Objective To evaluate the safety and efficacy of neoadjuvant therapy followed by minimally invasive esophagectomy (MIE) for locally advanced esophageal cancer. Methods We retrospectively analyzed clinical data of 56 consecutive patients with locally advanced esophageal cancer treated by neoadjuvant therapy followed by surgery in our hospital between January 2015 and December 2016. There were 51 males and 5 females. The patients were divided into 2 groups. Neoadjuvant therapy followed by open surgery esophagectomy group was as an OE group with 25 patients aged 61 (50-73) years. And neoadjuvant therapy followed by MIE was as a MIE group with 31 patients aged 60 (55-79) years.

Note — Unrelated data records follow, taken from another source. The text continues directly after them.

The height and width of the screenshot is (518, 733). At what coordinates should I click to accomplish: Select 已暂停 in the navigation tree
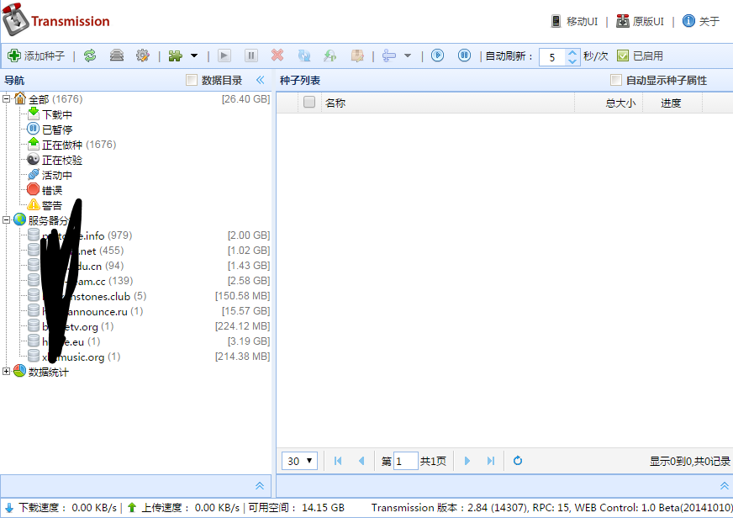[x=57, y=130]
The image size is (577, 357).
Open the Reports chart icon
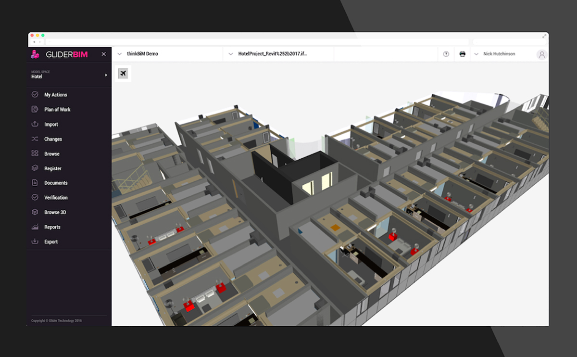coord(35,227)
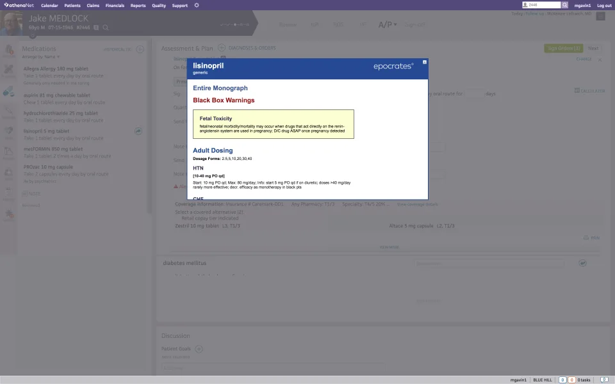Toggle diabetes mellitus check mark circle

[582, 263]
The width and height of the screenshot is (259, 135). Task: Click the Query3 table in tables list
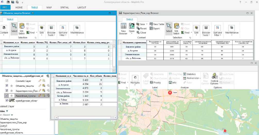pyautogui.click(x=4, y=126)
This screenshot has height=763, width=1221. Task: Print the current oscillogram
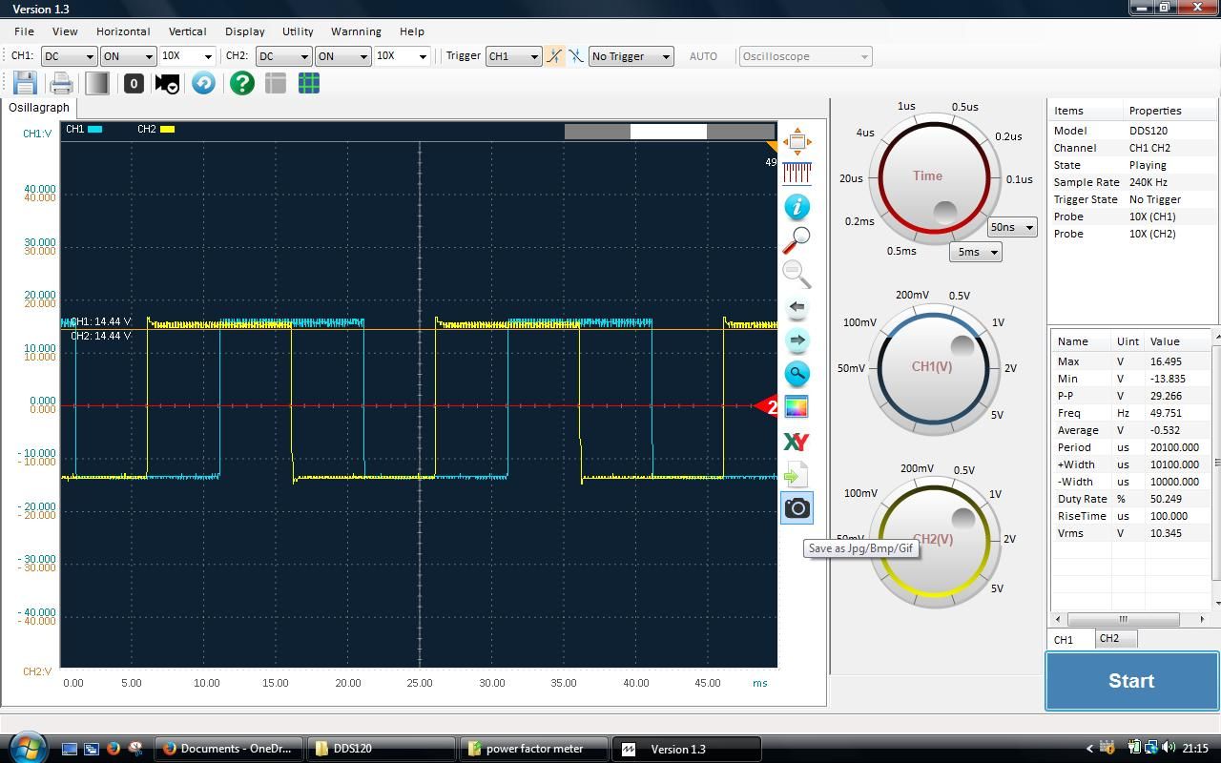pyautogui.click(x=61, y=84)
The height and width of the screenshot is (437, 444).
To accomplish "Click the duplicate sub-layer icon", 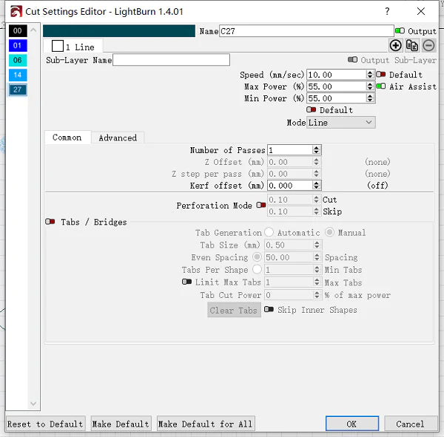I will point(412,46).
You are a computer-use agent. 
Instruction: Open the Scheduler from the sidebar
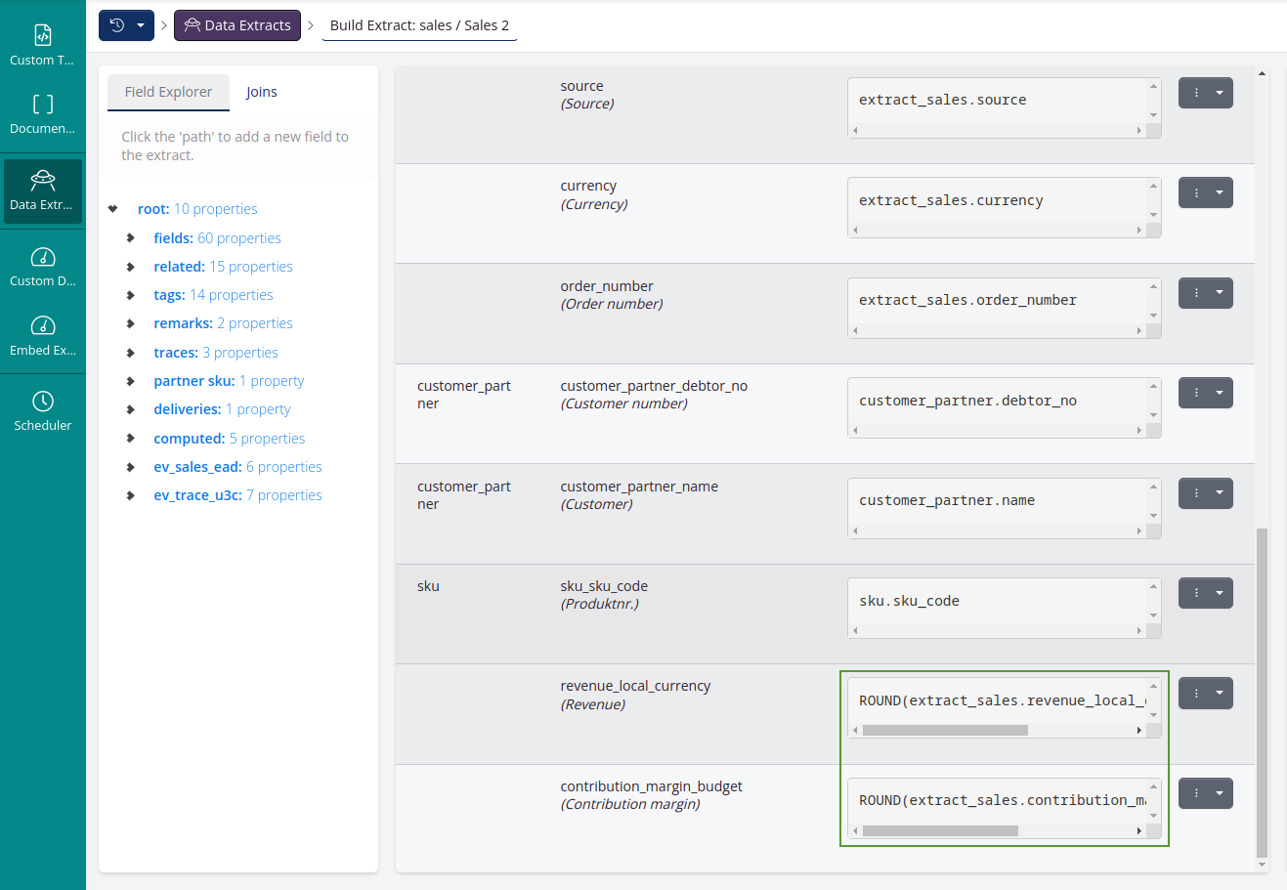pyautogui.click(x=42, y=409)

Results The pathologic complete response (pCR) rate of 28 patients with neoadjuvant concurrent chemoradiotherapy was significantly higher than that of 28 patients with neoadjuvant chemotherapy (21.4% vs. 10.7%, P<0.05). The operation time, intraoperative blood loss, R2 rate and the number of lymph nodes dissection in the MIE group were obviously better than those of the OE group with statistical differences (P<0.05). However, there was no significant difference in the number of resected lymph nodes along the bilateral recurrent laryngeal nerves and lymph node metastasis rate (P>0.05) between the two groups. The incidence of postoperative respiratory complications in the MIE group was lower than that of the OE group (P=0.041). There was no significant difference between the two groups in the incidence of other complications, re-operation, re-entry to ICU, median length of stay or perioperative deaths (P>0.05). There was only one patient with neoadjuvant concurrent chemoradiotherapy in the OE group died due to gastric fluid asphyxia caused by trachea-esophageal fistula. Conclusion Neoadjuvant therapy followed by MIE for locally advanced esophageal cancer is safe and feasible. The oncological outcomes seem comparable regardless of OE.